Not only did students have to keep up with their writing and research, but they also had to practice online presentation skills through Zoom, learning to navigate the PowerPoint slides, share their screens, and mute and unmute audience members to answer questions.

Not being able to present in front of a live audience was very disappointing for the students. “When I’ve done presentations before, I was looking for the audience’s reaction to know if I’m saying things correctly or if I need to take a step back and explain,” says Solorzano. “I had practiced with my professor and my classmates, but on the day of the presentation, if felt like going through the motions because I missed the facial expressions.” 

The saddest part for Larios was that when her presentation was over, everyone just logged off. “I didn’t even get to say goodbye or thank you to the professors who helped me through these four years and on my thesis project,” she says.

Still, they are proud of what they accomplished and are already looking ahead to their next steps. Larios plans to pursue medical school and was one of the few students who took the MCAT on March 14 before the rest of the exam schedule was suspended. Solorzano plans to attend graduate school to become a physician assistant.

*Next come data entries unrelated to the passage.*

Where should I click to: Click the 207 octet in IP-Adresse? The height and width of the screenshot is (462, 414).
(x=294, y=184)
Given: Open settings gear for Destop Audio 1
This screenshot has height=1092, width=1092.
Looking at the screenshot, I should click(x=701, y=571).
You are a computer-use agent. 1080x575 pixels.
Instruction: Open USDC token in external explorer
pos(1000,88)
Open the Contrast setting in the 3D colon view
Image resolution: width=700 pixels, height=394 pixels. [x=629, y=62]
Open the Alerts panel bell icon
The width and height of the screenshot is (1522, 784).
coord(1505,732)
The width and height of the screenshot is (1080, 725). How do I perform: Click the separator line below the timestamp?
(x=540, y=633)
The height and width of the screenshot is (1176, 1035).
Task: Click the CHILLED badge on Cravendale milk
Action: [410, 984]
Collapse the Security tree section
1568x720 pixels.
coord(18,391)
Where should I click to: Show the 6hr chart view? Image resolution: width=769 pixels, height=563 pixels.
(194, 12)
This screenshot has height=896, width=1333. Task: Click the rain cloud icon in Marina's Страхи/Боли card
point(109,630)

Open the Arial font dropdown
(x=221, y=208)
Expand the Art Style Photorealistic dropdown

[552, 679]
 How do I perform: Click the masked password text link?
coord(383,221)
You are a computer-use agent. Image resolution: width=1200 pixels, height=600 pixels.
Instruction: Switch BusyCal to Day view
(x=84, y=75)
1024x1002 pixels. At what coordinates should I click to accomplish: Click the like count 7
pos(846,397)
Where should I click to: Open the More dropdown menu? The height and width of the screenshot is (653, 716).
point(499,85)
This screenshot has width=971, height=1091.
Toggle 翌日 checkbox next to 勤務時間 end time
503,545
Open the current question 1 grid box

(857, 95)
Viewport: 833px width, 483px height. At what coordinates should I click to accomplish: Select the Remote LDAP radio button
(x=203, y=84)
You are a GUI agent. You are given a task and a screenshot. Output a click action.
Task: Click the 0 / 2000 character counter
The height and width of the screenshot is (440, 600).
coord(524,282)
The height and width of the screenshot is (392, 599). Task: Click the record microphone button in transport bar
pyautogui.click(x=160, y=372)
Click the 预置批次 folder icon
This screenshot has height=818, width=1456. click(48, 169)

“The perseverance and grit of these young women is just astounding,” says Chotiner. “We had some of the best projects I’ve ever seen, and I know how much strength and perseverance it took for them to succeed.” 

For her part, Chotiner says that she and others in the department are thinking of new ways to celebrate their graduating seniors, including getting each thesis paper printed and bound as a keepsake. She also made a point during the capstone presentations to highlight each student.

“Normally as master of ceremonies for the presentations, I say a few words about the projects before each talk,” she says. “But this year I made a point to say something personal about each student, because I wanted to honor these amazing women who have made it through this intense major and come out strong.”